*DATASET ENTRIES:*
§

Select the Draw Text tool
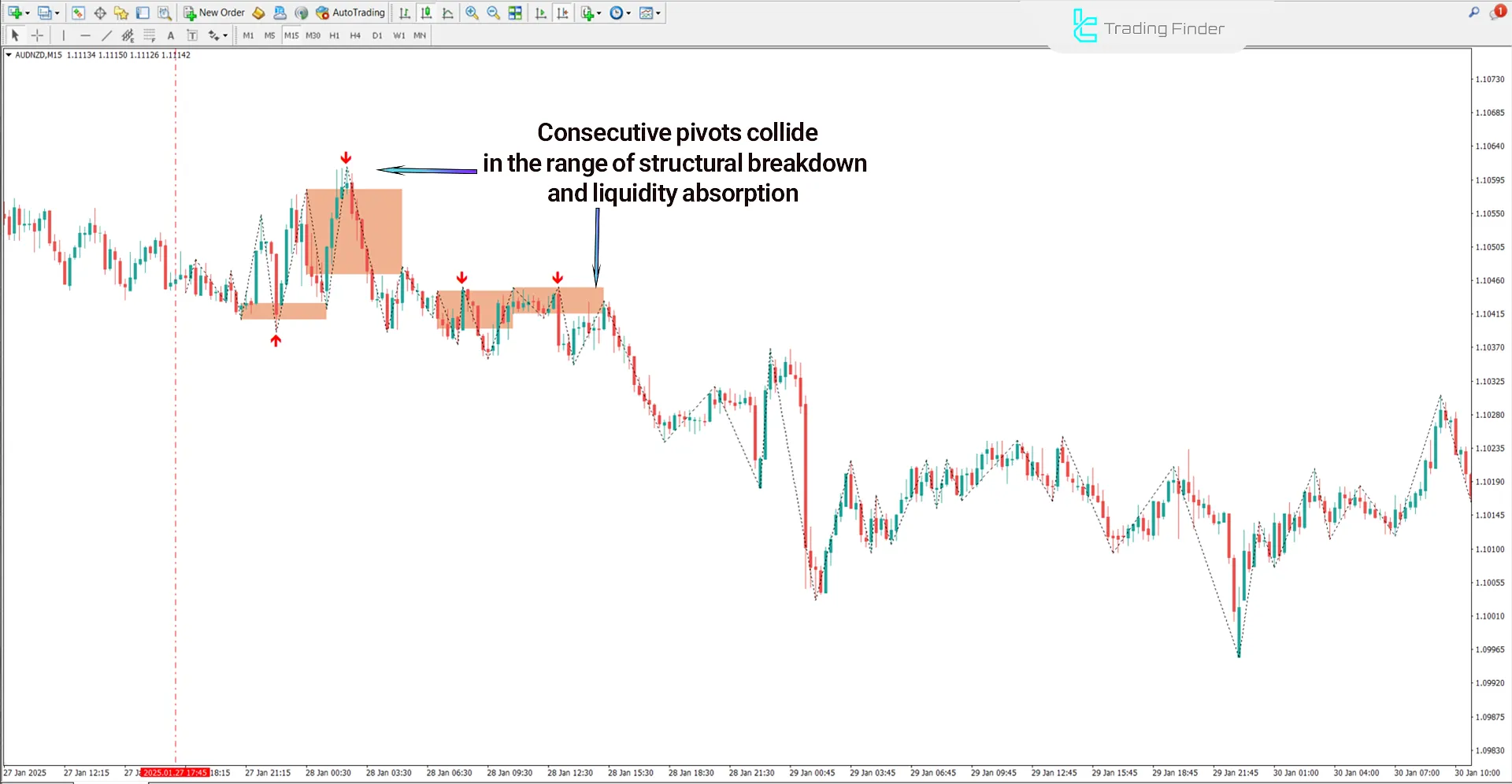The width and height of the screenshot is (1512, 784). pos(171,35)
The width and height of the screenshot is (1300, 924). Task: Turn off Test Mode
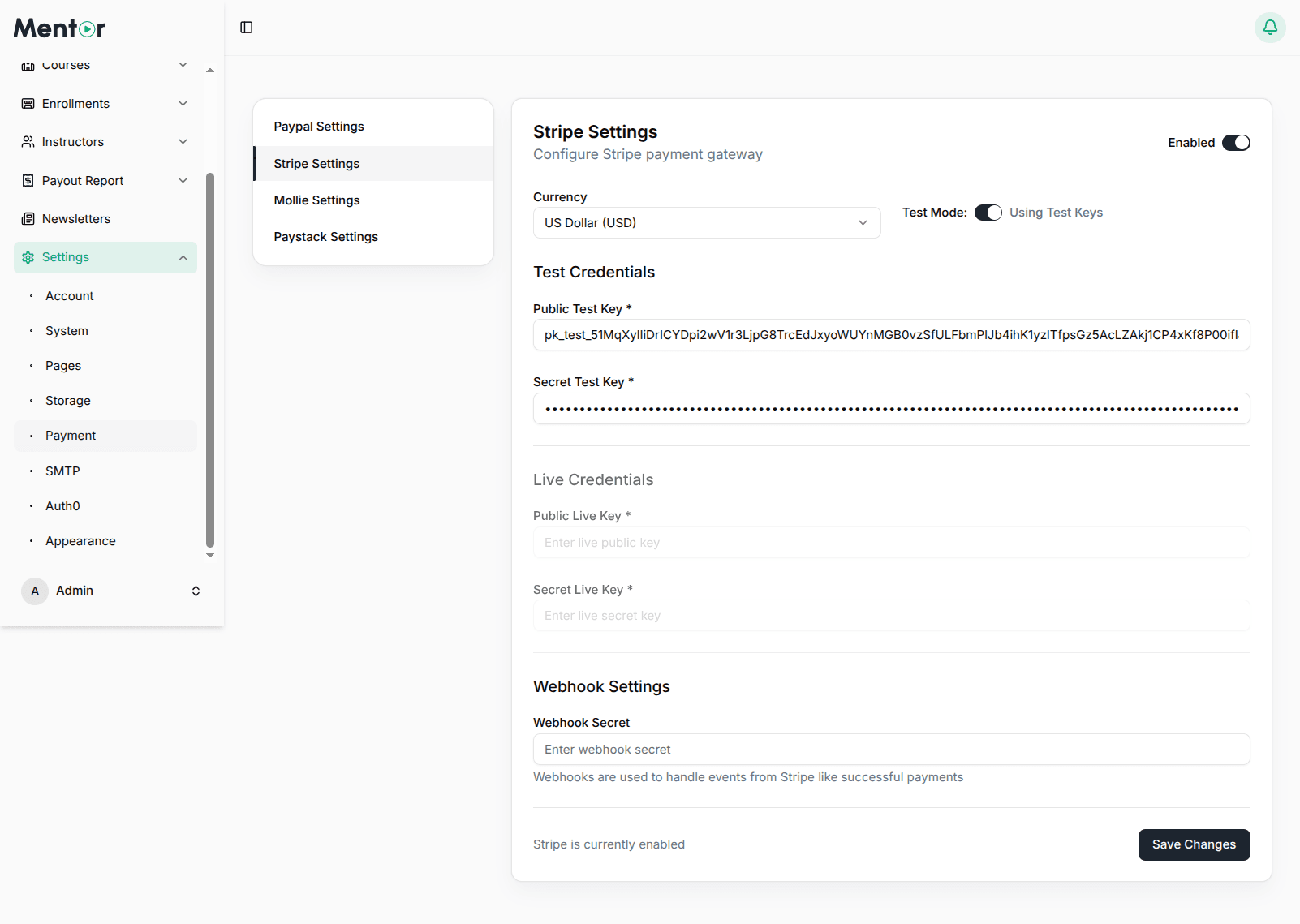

§

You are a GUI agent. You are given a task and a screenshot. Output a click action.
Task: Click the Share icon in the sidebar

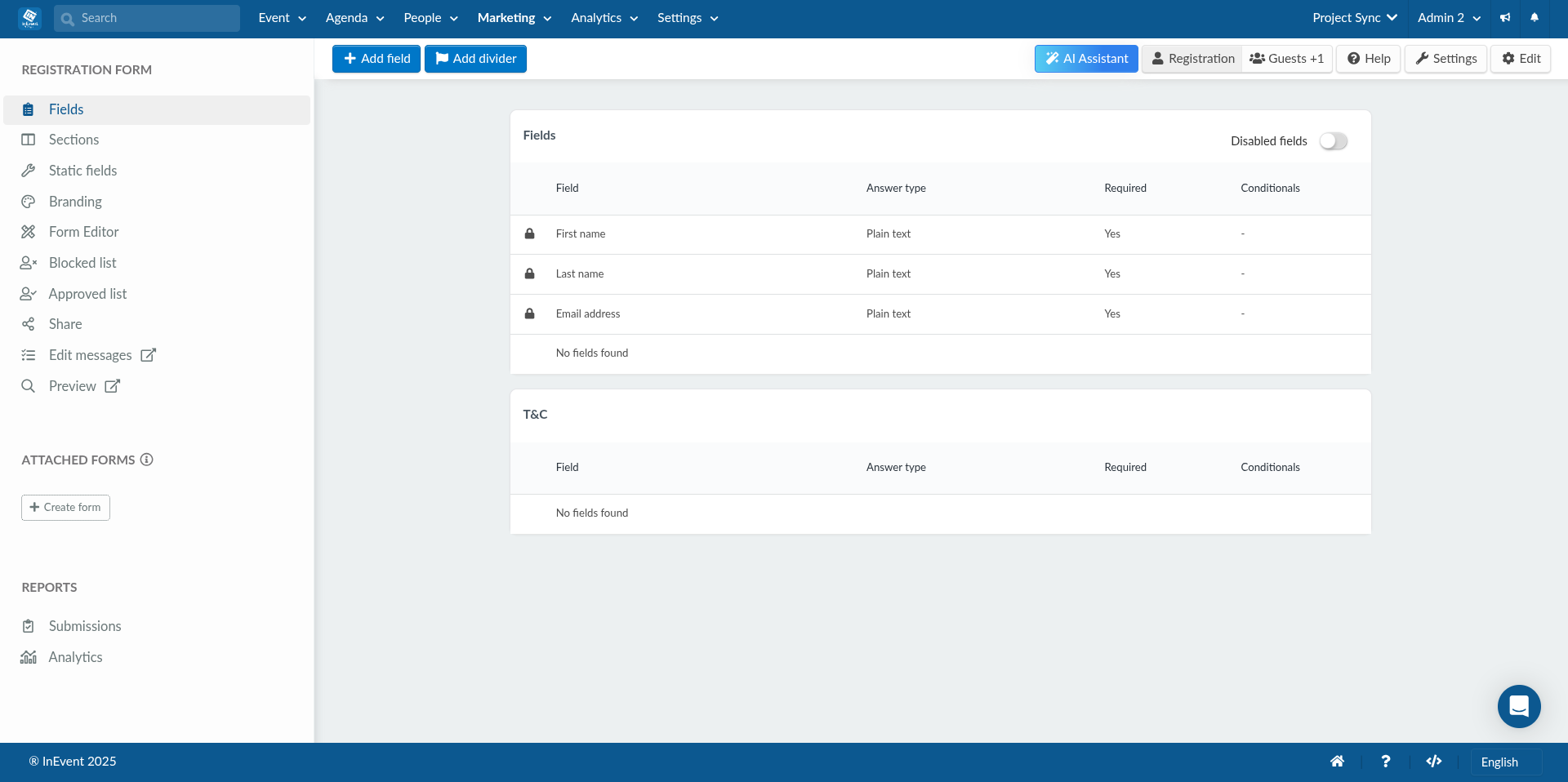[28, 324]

§

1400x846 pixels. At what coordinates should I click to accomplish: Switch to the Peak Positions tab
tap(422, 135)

§

*WORK TO BE COMPLETED:* Quote the lines above exactly, starting with the one that has "Select the Draw Text tool" and ending with the one that has "The width and height of the screenshot is (1300, 924)."; drop the pictures and include nothing else.

*WORKED SOLUTION:*
Select the Draw Text tool
The width and height of the screenshot is (1512, 784). pos(171,35)
The width and height of the screenshot is (1300, 924). Task: Turn off Test Mode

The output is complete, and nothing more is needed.